**How to complete this task:**
The material below must be retyped in full, with every line kept exactly as it is.

**Dataset:**

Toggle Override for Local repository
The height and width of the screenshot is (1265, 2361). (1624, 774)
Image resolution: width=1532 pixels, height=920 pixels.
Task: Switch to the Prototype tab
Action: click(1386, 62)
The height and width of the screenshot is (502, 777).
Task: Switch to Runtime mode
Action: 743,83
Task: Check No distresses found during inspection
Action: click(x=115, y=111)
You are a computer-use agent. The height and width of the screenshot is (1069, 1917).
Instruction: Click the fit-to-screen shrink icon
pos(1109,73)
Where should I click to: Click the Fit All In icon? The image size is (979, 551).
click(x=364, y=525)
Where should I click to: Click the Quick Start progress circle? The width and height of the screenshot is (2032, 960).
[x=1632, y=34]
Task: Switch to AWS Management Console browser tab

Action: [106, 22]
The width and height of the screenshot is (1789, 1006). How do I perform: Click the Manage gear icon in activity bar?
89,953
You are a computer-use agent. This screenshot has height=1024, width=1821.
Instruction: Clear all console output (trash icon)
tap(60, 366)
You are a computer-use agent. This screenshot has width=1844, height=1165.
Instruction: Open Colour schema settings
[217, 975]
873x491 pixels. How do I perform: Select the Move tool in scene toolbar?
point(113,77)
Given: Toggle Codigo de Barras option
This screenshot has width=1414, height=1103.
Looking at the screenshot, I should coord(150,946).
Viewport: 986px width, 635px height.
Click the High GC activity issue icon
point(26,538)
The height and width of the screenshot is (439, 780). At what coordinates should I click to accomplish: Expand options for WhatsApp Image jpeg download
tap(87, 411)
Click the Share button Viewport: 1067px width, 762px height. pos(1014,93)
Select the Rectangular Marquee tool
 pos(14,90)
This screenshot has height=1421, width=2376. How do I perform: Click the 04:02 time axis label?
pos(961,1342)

**Problem solution:**
Toggle Override for Local repository
The height and width of the screenshot is (1265, 2361). (1624, 774)
Image resolution: width=1532 pixels, height=920 pixels.
Task: Switch to the Prototype tab
Action: click(1386, 62)
The height and width of the screenshot is (502, 777).
Task: Switch to Runtime mode
Action: 743,83
Task: Check No distresses found during inspection
Action: click(x=115, y=111)
You are a computer-use agent. The height and width of the screenshot is (1069, 1917).
Instruction: Click the fit-to-screen shrink icon
pos(1109,73)
Where should I click to: Click the Fit All In icon? The image size is (979, 551).
click(x=364, y=525)
Where should I click to: Click the Quick Start progress circle? The width and height of the screenshot is (2032, 960).
[x=1632, y=34]
Task: Switch to AWS Management Console browser tab

Action: [106, 22]
The width and height of the screenshot is (1789, 1006). How do I perform: Click the Manage gear icon in activity bar?
89,953
You are a computer-use agent. This screenshot has height=1024, width=1821.
Instruction: Clear all console output (trash icon)
tap(60, 366)
You are a computer-use agent. This screenshot has width=1844, height=1165.
Instruction: Open Colour schema settings
[217, 975]
873x491 pixels. How do I perform: Select the Move tool in scene toolbar?
point(113,77)
Given: Toggle Codigo de Barras option
This screenshot has width=1414, height=1103.
Looking at the screenshot, I should coord(150,946).
Viewport: 986px width, 635px height.
Click the High GC activity issue icon
point(26,538)
The height and width of the screenshot is (439, 780). At what coordinates should I click to accomplish: Expand options for WhatsApp Image jpeg download
tap(87, 411)
Click the Share button Viewport: 1067px width, 762px height. pos(1014,93)
Select the Rectangular Marquee tool
 pos(14,90)
This screenshot has height=1421, width=2376. How do I perform: Click the 04:02 time axis label?
pos(961,1342)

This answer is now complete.